Well, looking at the first patch set (which is definitely not final - indeed I've brought up issues there which will require changes), it'll go into the badpass log, available to people with shell access to fluorine or logstash access (i.e., these people have signed NDAs). Pretty sure most of these people would have the technical ability to impersonate you on-wiki without needing silly things like passwords anyway.

It does not include usernames, but it does list some of the highly privileged groups you are in (currently: global staff, local or global steward, global ombudsmen, local checkuser, local sysop) - in some cases this combination could be unique, especially for ombudsmen (since there's so few of those). It also logs whether the password is <4 characters or 4-7 characters.

the 30 days that they can stay logged in via cookie.

This is probably (finally, thankfully) going to be much longer than 30 days sometime soon: T68699: Increase "remember me" login cookie expiry from 30 days to 1 year on Wikimedia wikis

I firmly support the plan to be able to set different policies for different groups. Additionally, I support increasing the minimum password length for the most sensitive groups as an incremental improvement. Even if people later decide that requiring some combination of meta keys, symbols, and numerals is appropriate, we would be taking a step in the right direction by disallowing very brief passwords.

In the end, I trust Csteipp to sort out whether dictionary-word proposal is worthwhile or just security theater. If he decides that it's valuable, then I nominate "correct horse battery staple" for inclusion in the banned-passwords list. :-)

In T94774#1416024, @Krenair wrote:

It does not include usernames, but it does list some of the highly privileged groups you are in (currently: global staff, local or global steward, global ombudsmen, local checkuser, local sysop) - in some cases this combination could be unique, especially for ombudsmen (since there's so few of those). It also logs whether the password is <4 characters or 4-7 characters.

We log logins in centralauth.log so you could probably match up users based on timestamps.
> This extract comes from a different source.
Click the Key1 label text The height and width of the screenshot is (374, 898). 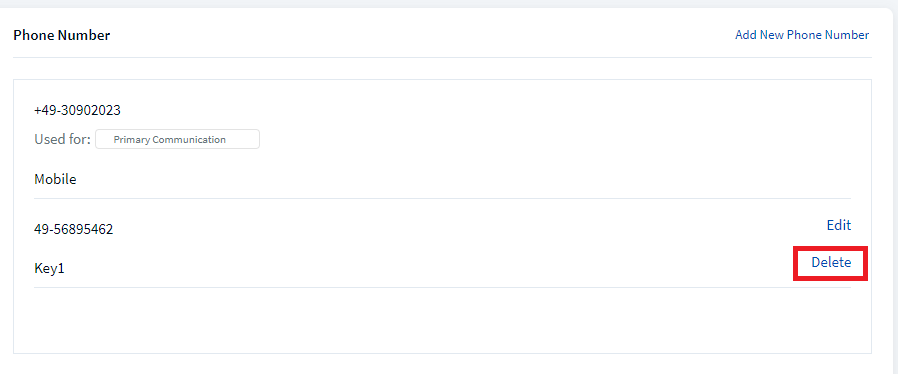click(49, 268)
Luke081515 subscribed.Jul 1 2015, 8:41 PM

gpaumier moved this task from Recently announced in Tech/News to Already announced/Archive on the User-notice board.Jul 3 2015, 11:41 PM

MGChecker subscribed.Jul 4 2015, 7:21 PM

Change 223702 had a related patch set uploaded (by CSteipp):
Add global password policies

https://gerrit.wikimedia.org/r/223702

Trijnstel subscribed.Jul 20 2015, 9:53 PM

• csteipp moved this task from In Progress to Our Part Is Done on the Security-Team board.Oct 13 2015, 11:56 PM

Majr mentioned this in T115700: Installer allows creating an admin password which is too short.Oct 16 2015, 2:31 PM

Dzahn added a parent task: T104372: Strengthen password policy for Ombudsmen.Oct 16 2015, 9:34 PM

Dzahn added a parent task: T104373: Strengthen password policy for Checkusers.

Dzahn added a parent task: T104370: Strengthen password policy for Staff.